Si le  terme « vote utile » est apparu assez récemment dans la vie politique française, la notion d’utilité n’en est pas moins depuis longtemps consubstantielle à celle d’élection.

S i l’on vote, c’est bien parce qu’on pense que cela sert à quelque chose. Sinon, on s’abstient et on prône même l’abstention (« Élection-trahison ! »). Les variations très importantes du taux d’abstention selon les scrutins révèlent d’ailleurs l’appréciation que les électeurs portent sur l’utilité de telle ou telle consultation.

L’utilité du vote a été conçue de façons diverses au cours du temps. En outre, dans l’ensemble des électeurs, tous, à un moment donné, n’ont pas forcément la même conception de l’utilité de leur vote, et sans doute aussi, chez un même électeur, plusieurs conceptions peuvent coexister de façon plus ou moins consciente. Elles peuvent être naturellement instrumentalisées par les candidats. Ces différentes visions se regroupent en deux catégories principales, l’une qui privilégie, pour des raisons très variées d’ailleurs, la personne du candidat, l’autre, celle du vote politique.   

Intérêt immédiat, déférence, vote plébiscitaire

 

Au XIXe siècle, à l’époque du Second Empire, chez les électeurs les moins politisés et dans les milieux ruraux, on a pu considérer que l’élection était une occasion d’obtenir d’un candidat des avantages immédiats sous forme de dons d’argent, de libations et agapes diverses, ou bien qu’elle devait donner lieu à des  cadeaux  aux communes (pour une fontaine, une voiture de pompiers, etc.). Si les abus en cette matière furent sanctionnés et si ces pratiques devinrent moins voyantes, sous la Troisième République, les élus républicains eux-mêmes n’hésitèrent pas parfois à faire valoir auprès des électeurs les avantages concrets qu’ils pouvaient  leur apporter.

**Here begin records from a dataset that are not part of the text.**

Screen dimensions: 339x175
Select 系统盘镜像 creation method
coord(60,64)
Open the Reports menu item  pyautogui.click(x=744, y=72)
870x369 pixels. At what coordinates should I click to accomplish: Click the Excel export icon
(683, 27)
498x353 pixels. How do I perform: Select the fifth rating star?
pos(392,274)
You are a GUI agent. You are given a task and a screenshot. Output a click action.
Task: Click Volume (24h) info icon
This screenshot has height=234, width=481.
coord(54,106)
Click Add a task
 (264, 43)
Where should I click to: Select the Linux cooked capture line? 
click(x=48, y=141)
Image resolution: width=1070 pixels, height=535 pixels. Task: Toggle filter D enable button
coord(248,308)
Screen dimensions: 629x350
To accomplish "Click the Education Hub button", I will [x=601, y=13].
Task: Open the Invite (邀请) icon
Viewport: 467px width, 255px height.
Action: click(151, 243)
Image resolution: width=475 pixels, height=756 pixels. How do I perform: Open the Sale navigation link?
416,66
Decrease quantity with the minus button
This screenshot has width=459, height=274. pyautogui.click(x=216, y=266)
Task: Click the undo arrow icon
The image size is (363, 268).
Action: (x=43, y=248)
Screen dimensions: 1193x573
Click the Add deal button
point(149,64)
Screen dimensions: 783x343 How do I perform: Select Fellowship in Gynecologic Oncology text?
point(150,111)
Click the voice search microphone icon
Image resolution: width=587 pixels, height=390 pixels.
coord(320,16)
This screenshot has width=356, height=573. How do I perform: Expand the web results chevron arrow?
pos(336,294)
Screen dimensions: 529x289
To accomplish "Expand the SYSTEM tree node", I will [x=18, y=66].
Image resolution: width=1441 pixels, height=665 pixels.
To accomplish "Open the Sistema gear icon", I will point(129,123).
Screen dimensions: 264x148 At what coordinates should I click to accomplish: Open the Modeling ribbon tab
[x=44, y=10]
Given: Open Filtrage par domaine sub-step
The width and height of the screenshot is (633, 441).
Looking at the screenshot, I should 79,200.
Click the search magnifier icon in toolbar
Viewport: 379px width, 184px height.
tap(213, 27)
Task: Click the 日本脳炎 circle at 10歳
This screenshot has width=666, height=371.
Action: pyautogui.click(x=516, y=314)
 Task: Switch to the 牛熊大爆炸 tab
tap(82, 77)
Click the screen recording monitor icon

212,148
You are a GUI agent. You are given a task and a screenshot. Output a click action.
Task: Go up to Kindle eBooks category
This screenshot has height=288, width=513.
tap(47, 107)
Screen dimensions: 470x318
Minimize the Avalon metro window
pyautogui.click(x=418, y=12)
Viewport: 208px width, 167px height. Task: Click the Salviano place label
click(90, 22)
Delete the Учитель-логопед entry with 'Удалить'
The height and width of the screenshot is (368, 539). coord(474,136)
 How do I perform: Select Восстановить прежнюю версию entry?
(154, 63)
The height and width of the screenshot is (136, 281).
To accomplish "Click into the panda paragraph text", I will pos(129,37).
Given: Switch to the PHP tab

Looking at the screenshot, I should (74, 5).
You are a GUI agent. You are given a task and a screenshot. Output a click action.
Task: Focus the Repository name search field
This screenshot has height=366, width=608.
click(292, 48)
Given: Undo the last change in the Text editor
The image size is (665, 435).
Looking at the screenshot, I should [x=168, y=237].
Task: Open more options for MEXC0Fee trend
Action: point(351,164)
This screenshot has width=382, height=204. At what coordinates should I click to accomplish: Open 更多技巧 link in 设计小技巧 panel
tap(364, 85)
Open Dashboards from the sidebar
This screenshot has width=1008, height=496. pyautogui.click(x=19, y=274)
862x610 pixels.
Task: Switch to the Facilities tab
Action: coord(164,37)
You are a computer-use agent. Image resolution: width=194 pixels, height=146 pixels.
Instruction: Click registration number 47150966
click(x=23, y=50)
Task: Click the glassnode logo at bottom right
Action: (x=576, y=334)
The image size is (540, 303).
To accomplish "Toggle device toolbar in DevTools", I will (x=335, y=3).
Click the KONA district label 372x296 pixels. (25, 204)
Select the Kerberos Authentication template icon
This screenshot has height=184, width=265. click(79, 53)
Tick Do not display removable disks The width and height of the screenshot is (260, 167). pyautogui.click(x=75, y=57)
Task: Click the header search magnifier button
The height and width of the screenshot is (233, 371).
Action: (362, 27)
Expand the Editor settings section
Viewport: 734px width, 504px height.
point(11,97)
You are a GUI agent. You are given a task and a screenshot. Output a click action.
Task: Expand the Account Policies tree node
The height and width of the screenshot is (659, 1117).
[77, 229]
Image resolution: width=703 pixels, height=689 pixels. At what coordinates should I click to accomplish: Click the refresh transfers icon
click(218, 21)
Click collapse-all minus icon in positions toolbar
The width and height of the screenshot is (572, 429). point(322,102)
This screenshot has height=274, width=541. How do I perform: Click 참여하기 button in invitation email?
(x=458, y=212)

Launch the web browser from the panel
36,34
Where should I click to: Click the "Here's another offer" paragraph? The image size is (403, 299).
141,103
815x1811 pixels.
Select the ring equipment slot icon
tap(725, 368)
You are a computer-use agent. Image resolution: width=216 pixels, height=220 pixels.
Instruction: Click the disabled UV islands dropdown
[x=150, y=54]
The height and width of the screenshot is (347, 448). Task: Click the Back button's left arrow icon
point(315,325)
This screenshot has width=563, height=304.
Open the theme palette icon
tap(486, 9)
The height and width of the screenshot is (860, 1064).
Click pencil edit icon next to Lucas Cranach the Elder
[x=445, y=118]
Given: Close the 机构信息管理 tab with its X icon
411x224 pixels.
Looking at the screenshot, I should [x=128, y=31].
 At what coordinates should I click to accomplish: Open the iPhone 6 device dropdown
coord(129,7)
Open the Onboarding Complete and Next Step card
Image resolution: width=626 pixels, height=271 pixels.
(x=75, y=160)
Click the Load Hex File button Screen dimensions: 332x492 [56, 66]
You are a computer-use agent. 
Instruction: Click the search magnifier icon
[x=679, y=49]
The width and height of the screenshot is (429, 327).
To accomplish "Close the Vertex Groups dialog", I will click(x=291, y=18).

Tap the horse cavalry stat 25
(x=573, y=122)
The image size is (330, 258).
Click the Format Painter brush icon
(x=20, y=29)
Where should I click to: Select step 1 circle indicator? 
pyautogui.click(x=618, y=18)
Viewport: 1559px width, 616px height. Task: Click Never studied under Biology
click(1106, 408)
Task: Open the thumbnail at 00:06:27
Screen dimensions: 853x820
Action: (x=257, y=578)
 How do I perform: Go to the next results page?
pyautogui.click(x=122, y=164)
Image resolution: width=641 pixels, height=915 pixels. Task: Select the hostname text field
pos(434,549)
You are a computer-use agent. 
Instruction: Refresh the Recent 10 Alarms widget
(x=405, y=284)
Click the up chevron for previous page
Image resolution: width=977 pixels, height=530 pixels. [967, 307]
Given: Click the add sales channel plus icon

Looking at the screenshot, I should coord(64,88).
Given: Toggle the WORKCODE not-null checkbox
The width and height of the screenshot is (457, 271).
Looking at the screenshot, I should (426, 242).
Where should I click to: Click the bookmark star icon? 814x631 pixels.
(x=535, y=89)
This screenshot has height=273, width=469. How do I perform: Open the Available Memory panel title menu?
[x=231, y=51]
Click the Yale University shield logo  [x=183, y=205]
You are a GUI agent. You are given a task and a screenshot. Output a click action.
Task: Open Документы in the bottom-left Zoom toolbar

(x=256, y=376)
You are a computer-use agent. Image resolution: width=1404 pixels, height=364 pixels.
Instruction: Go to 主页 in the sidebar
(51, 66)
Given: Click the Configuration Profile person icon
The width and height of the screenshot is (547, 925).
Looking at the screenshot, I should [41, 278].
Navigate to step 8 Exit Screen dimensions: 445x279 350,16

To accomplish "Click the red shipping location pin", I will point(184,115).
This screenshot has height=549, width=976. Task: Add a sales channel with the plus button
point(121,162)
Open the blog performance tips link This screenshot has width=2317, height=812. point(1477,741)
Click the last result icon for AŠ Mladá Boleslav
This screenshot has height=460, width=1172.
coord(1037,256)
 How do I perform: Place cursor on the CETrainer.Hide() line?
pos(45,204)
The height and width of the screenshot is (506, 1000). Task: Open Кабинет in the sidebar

Plus élaborée, moins directement intéressée, une conception notabilitaire fut surtout présente pendant la période de suffrage censitaire entre 1815 et 1848, mais persista au-delà, en particulier dans certaines régions rurales ou même urbaines. Le notable local (grand propriétaire ou usinier) est considéré alors comme le seul candidat valable, « naturel », ce que semblent justifier son instruction, sa richesse, sa capacité à animer la vie économique du pays,  son influence au niveau du pouvoir d’État. Il fait appel, non sans contrainte parfois, à la déférence, au dévouement personnel des électeurs. Ses adversaires sont jugés comme des utopistes impuissants, risquant de mener le pays à la ruine.

 
Tout au long de l’histoire électorale, le vote plébiscitaire, que ce soit au profit de Bonaparte, de Louis Napoléon en 1848 et sous le Second Empire, du général Boulanger entre 1887 et 1889, ou de Charles de Gaulle  en 1958, incarna aussi une conception du vote utile. Il répondait, en général dans une période de malaise ou de crise, à la demande d’un pouvoir fort, privilégiait l’exécutif jugé plus efficace que les « bavards » des Assemblées. L’électeur était dès lors prêt à s’abandonner à un homme « exceptionnel », qu’il fût effectivement hors du commun ou fût promu tel par une propagande efficace.

Un vote politique
aux contenus divers  

 

Mais très tôt également, et dès la Révolution, s’affirma une conception plus politique du vote. Dans le grand débat qui opposait les partisans de la Révolution aux contre-révolutionnaires, l’enjeu politique, la survie, la consolidation ou même l’approfondissement des acquis de la Révolution passa au premier plan et les élections de l’époque révolutionnaire que ce soient celles pour la Législative en 1791, la Convention en 1792 ou les élections du Directoire entre 1795 et 1799, manifestèrent bien l’existence d’un débat politique de fond. Cet héritage se retrouva dans le mouvement républicain au XIXe siècle, qui  mit l’accent  sur un choix  institutionnel, celui de la République présentée comme un régime propre à assurer à la fois les libertés et le progrès social, puis il se différencia en fonction des options de ces mêmes républicains. Le vote politique caractérisa aussi les royalistes qui défendaient l’option opposée. Nombre d’élections législatives de la troisième République de 1875 jusqu’au Front populaire, furent marquées par un débat politique de grande ampleur.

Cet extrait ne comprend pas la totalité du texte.